What is needed is an exact retyping of the records below, from the first line through the line that contains "This screenshot has height=838, width=1268.".

** INFORMATION SUPPLIED follows **

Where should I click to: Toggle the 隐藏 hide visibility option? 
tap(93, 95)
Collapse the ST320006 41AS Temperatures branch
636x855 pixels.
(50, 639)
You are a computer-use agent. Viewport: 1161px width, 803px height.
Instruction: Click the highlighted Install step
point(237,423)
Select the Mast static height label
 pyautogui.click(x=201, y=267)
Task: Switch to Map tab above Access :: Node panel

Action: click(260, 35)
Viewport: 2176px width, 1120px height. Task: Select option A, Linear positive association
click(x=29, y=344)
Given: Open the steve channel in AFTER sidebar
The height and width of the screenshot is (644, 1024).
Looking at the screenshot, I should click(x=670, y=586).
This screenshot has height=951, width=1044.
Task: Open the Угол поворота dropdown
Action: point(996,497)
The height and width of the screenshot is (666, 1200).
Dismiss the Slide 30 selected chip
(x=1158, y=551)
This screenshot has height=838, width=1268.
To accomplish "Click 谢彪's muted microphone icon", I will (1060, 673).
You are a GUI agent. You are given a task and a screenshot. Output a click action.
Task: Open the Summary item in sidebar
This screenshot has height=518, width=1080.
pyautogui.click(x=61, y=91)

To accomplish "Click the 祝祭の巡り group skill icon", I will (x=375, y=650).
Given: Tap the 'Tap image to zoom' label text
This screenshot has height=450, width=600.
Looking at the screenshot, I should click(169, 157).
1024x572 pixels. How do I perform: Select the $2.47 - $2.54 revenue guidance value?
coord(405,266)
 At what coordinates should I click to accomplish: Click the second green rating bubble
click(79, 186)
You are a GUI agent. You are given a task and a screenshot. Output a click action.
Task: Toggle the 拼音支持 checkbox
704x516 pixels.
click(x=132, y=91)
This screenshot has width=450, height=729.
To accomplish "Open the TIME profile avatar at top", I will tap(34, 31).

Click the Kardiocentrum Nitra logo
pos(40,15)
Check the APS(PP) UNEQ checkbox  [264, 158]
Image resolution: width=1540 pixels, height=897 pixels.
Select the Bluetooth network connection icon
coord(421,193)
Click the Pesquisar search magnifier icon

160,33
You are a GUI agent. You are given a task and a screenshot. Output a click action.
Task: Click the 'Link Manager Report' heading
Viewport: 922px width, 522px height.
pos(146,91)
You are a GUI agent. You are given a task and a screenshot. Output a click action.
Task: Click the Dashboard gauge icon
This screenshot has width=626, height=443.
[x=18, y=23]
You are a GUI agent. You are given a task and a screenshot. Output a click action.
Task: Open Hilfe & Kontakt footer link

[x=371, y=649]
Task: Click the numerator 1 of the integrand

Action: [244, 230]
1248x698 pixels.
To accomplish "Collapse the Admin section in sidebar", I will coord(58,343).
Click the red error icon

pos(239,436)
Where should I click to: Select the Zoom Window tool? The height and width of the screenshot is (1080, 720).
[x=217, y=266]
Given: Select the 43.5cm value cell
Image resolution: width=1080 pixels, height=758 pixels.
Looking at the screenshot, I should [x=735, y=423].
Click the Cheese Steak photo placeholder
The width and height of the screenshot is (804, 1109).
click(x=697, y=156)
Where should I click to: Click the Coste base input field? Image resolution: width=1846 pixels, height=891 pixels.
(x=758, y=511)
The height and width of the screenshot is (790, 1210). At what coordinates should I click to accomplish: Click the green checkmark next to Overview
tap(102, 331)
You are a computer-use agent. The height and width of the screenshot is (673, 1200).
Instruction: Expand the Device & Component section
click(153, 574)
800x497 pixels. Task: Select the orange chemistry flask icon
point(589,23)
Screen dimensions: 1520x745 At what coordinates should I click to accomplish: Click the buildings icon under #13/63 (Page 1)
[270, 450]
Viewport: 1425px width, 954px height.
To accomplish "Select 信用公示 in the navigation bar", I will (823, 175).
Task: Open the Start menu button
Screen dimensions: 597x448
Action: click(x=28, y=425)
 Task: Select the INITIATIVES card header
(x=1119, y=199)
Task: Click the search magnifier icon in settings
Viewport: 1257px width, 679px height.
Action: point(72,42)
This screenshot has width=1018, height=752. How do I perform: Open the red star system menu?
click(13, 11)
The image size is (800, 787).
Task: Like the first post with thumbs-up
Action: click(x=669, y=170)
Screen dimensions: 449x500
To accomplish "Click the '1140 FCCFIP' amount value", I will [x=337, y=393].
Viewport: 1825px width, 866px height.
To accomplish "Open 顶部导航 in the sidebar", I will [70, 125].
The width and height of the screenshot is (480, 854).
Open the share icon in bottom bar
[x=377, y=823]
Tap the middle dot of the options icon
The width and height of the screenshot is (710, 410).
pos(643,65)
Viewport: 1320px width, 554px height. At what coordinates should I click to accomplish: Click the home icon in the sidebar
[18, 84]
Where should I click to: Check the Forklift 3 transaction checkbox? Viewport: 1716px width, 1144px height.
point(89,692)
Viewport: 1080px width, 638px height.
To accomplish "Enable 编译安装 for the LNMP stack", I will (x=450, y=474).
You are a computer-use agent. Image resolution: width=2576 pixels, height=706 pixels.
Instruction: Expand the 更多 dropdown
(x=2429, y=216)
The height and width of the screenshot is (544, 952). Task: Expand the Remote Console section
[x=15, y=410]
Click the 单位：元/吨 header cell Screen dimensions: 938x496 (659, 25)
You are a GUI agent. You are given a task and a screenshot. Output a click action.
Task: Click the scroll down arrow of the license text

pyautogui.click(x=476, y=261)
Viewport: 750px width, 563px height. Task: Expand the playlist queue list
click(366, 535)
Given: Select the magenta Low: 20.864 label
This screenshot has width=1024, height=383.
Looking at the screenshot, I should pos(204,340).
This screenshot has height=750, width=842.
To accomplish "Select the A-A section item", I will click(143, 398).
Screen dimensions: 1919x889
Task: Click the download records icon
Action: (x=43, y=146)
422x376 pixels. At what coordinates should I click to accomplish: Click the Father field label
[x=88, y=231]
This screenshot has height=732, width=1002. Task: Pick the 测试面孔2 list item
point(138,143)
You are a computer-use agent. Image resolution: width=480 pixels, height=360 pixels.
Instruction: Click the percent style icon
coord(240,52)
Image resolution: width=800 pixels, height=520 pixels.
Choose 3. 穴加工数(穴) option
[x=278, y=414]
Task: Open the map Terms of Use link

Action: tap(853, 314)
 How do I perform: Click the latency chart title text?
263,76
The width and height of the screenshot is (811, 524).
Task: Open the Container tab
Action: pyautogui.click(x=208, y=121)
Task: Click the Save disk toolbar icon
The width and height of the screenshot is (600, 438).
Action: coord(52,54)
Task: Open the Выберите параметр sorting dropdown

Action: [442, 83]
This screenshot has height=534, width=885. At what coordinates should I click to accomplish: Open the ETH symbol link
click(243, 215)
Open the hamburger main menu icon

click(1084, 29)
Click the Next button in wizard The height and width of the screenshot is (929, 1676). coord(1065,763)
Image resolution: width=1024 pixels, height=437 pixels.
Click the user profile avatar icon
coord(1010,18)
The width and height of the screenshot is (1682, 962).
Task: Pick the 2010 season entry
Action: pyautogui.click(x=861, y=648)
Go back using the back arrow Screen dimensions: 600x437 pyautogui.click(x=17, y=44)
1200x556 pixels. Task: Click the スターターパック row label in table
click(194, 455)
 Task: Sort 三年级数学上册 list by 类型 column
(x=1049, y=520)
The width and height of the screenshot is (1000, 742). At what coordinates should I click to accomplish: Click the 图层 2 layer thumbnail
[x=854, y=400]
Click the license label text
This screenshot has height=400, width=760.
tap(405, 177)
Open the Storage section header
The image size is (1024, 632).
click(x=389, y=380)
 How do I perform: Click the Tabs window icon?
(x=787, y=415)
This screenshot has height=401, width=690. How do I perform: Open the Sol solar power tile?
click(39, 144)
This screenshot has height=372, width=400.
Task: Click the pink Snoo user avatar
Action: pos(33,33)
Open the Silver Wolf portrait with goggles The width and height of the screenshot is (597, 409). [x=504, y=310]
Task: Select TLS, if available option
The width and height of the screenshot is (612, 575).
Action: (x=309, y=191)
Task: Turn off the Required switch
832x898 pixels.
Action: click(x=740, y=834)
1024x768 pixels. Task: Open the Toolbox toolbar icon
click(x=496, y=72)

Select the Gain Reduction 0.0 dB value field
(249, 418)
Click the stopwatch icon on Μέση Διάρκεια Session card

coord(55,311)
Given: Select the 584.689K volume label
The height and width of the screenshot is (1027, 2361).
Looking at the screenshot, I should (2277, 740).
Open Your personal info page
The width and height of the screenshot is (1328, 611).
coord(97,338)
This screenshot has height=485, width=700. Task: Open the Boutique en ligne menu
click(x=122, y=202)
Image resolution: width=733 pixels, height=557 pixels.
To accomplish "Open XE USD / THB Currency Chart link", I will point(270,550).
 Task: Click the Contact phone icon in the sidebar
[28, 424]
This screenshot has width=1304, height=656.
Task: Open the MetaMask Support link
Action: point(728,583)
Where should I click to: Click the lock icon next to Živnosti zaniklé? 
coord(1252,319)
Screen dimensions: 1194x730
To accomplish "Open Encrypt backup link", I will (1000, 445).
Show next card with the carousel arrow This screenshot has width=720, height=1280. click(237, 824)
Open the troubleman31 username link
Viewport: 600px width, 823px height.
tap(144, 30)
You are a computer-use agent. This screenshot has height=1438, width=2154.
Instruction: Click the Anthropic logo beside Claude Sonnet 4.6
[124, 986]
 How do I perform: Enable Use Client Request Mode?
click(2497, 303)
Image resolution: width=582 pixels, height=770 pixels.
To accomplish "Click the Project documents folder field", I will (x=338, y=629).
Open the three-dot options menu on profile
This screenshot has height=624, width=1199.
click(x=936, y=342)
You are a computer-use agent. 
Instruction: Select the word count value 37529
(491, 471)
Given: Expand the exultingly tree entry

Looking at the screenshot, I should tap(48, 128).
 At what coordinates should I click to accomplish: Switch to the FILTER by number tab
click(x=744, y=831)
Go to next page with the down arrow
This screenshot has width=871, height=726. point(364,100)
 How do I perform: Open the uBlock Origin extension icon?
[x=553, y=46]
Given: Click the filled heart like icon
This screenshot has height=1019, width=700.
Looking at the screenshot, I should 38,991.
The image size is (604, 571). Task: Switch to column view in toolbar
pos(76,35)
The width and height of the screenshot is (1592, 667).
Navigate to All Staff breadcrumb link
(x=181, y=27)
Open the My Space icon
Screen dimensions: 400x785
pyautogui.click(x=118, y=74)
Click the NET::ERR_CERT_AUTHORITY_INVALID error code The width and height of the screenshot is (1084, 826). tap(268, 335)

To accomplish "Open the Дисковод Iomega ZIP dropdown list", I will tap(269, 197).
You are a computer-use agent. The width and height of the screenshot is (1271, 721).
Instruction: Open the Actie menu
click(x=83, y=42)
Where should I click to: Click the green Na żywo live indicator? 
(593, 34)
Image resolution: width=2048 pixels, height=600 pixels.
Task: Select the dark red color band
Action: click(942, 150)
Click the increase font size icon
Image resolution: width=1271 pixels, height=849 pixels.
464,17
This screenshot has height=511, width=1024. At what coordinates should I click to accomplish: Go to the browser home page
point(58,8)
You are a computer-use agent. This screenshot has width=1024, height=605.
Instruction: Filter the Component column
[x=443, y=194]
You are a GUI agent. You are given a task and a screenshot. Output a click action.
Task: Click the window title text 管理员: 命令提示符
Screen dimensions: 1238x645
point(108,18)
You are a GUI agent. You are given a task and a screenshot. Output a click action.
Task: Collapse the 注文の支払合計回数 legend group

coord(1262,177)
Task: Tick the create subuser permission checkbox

** End of INFORMATION SUPPLIED **

- **RESPONSE AREA**:
Where should I click to: Toggle the 隐藏 hide visibility option? 
tap(93, 95)
Collapse the ST320006 41AS Temperatures branch
636x855 pixels.
(50, 639)
You are a computer-use agent. Viewport: 1161px width, 803px height.
Instruction: Click the highlighted Install step
point(237,423)
Select the Mast static height label
 pyautogui.click(x=201, y=267)
Task: Switch to Map tab above Access :: Node panel

Action: click(260, 35)
Viewport: 2176px width, 1120px height. Task: Select option A, Linear positive association
click(x=29, y=344)
Given: Open the steve channel in AFTER sidebar
The height and width of the screenshot is (644, 1024).
Looking at the screenshot, I should click(x=670, y=586).
This screenshot has height=951, width=1044.
Task: Open the Угол поворота dropdown
Action: point(996,497)
The height and width of the screenshot is (666, 1200).
Dismiss the Slide 30 selected chip
(x=1158, y=551)
This screenshot has height=838, width=1268.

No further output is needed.